--- SUPPLIED ENTRIES Enclosed Below ---

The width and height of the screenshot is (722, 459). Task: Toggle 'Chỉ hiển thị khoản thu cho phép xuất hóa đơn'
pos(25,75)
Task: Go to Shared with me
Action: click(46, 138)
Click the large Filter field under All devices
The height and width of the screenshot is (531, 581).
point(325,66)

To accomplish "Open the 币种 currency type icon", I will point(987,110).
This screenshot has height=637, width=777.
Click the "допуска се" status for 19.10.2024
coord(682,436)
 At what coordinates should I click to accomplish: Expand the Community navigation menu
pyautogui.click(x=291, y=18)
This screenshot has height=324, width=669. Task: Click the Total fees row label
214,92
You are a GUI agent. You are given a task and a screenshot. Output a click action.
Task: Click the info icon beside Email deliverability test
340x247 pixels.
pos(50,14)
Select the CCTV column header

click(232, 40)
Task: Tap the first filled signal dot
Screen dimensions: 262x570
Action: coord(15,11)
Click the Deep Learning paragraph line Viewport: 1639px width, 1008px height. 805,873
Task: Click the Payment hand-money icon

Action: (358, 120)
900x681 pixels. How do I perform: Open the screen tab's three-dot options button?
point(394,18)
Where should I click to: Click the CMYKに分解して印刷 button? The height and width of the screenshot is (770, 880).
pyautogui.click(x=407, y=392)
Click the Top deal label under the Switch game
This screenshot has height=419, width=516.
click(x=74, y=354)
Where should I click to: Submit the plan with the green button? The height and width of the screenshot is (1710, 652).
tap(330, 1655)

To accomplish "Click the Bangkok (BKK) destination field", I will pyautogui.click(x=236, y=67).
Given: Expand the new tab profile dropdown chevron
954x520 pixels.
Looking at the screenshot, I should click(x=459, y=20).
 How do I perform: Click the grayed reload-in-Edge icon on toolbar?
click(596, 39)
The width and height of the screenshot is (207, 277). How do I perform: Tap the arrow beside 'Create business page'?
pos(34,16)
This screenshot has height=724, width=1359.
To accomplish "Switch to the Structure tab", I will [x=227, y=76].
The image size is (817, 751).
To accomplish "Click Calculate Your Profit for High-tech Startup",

--- End of Enclosed SUPPLIED ENTRIES ---

▸ TASK DIRECTIONS
With the first line of the records as the start and the line holding "Task: Click the info" as the end, please copy exactly those lines and no others.

▸ RESPONSE TO THIS EXERCISE
The width and height of the screenshot is (722, 459). Task: Toggle 'Chỉ hiển thị khoản thu cho phép xuất hóa đơn'
pos(25,75)
Task: Go to Shared with me
Action: click(46, 138)
Click the large Filter field under All devices
The height and width of the screenshot is (531, 581).
point(325,66)

To accomplish "Open the 币种 currency type icon", I will point(987,110).
This screenshot has height=637, width=777.
Click the "допуска се" status for 19.10.2024
coord(682,436)
 At what coordinates should I click to accomplish: Expand the Community navigation menu
pyautogui.click(x=291, y=18)
This screenshot has height=324, width=669. Task: Click the Total fees row label
214,92
You are a GUI agent. You are given a task and a screenshot. Output a click action.
Task: Click the info icon beside Email deliverability test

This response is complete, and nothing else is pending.